L’universitaire montre ainsi la lente transformation, la « sédentarisation » comme il l’appelle de ces trois empires d’où allait surgir, sur le long terme, de façon presque consubstantielle, une nouvelle forme impériale, ontologique, à travers une bureaucratie, celle des clercs et des moines, et qui inscrivit les valeurs impériales dans ce nouvel universalisme et espace de paix que les empires n’ont pas su apporter. « La religion est surtout un empire qui s’accepte » écrit ainsi Gabriel Martinez-Gros.

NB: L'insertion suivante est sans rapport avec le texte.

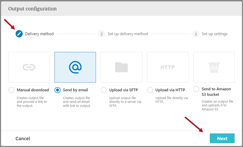Choose the Upload via HTTP radio option

click(150, 90)
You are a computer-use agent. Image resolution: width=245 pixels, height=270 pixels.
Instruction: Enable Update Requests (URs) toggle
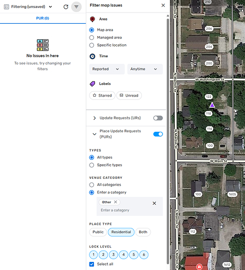pyautogui.click(x=158, y=118)
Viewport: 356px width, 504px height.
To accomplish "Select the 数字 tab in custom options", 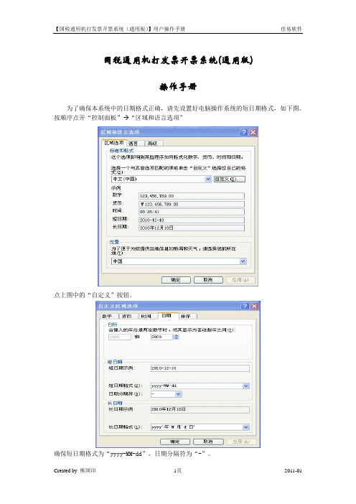I will pos(108,317).
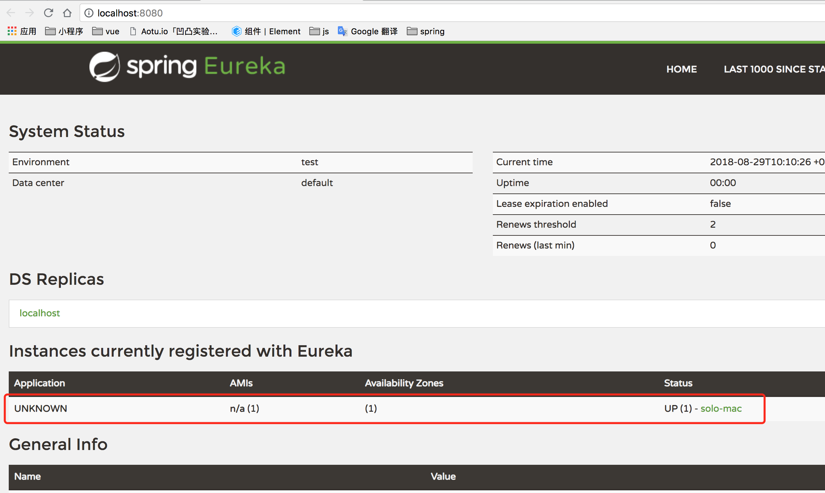Image resolution: width=825 pixels, height=493 pixels.
Task: Click the Spring Eureka leaf logo
Action: (105, 66)
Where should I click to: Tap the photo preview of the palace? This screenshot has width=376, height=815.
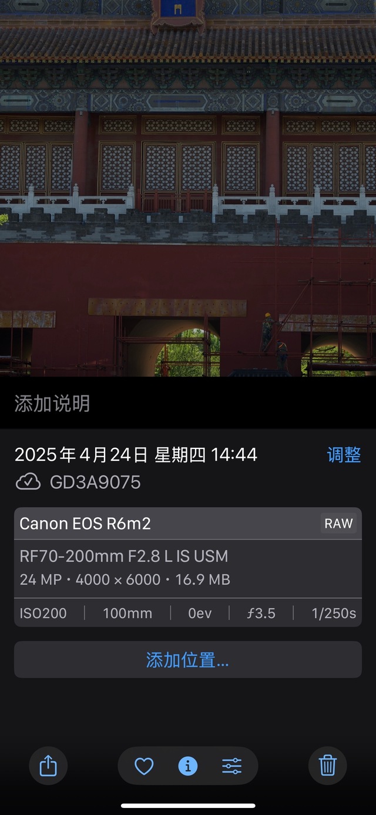coord(188,188)
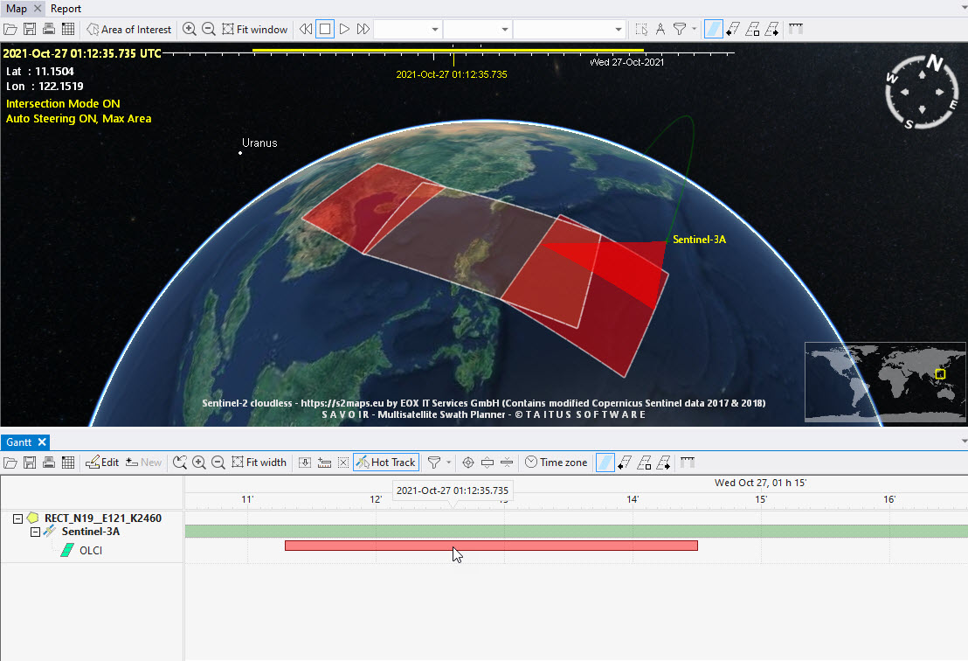Click the Area of Interest button
This screenshot has width=968, height=661.
128,29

Pour réussir cette transformation, l’auteur décrit plusieurs phénomènes : la « barbarisation » de l’appareil politique et la nécessité de s’appuyer sur les agents de la sédentarisation pour construire leur légitimité et devenir eux-mêmes ou leurs successeurs des agents de cette même sédentarisation. La constitution d’une langue et de son écriture comme instruments de domination qui doivent consacrer cette prise de pouvoir des clercs. « Dès lors que la sédentarisation d’un empire-monde a fait croître sa branche cléricale et monastique, elle est presque indéracinable » écrit encore l’auteur.

Dépassant sa magistrale réflexion appuyée comme toujours sur une prodigieuse érudition, Gabriel Martinez-Gros, trace des pistes contemporaines. Son analyse aurait d’ailleurs pu s’étendre à d’autres formes d’empire, notamment les empires communistes du 20e siècle et en particulier celui de la Chine dont la mutation, sous l’influence du capitalisme néo-libéral, est encore en cours.

Replaçant ces phénomènes dans une perspective historique plus longue, il explique néanmoins que nous sommes parvenus, à notre tour, à un nouveau carrefour historique, celui d’une modernité déclinante incarnée par les Etats-nations. Une nouvelle religion est ainsi prête à voir le jour mais quelles en seront ses formes ? L’historien n’apporte pas de réponse sauf à prévenir que l’imprévisible peut surgir. « L’histoire est un perpétuel recommencement » affirmait Thucydide. Et à la lecture du magistral essai de Gabriel Martinez-Gros, on doit bien convenir que l’historien de la guerre du Péloponnèse avait peut-être raison.

Par Laurent Pfaadt

Gabriel Martinez-Gros, La traîne des empires, impuissance et religions,
Aux éditions Passés composés, 240 p.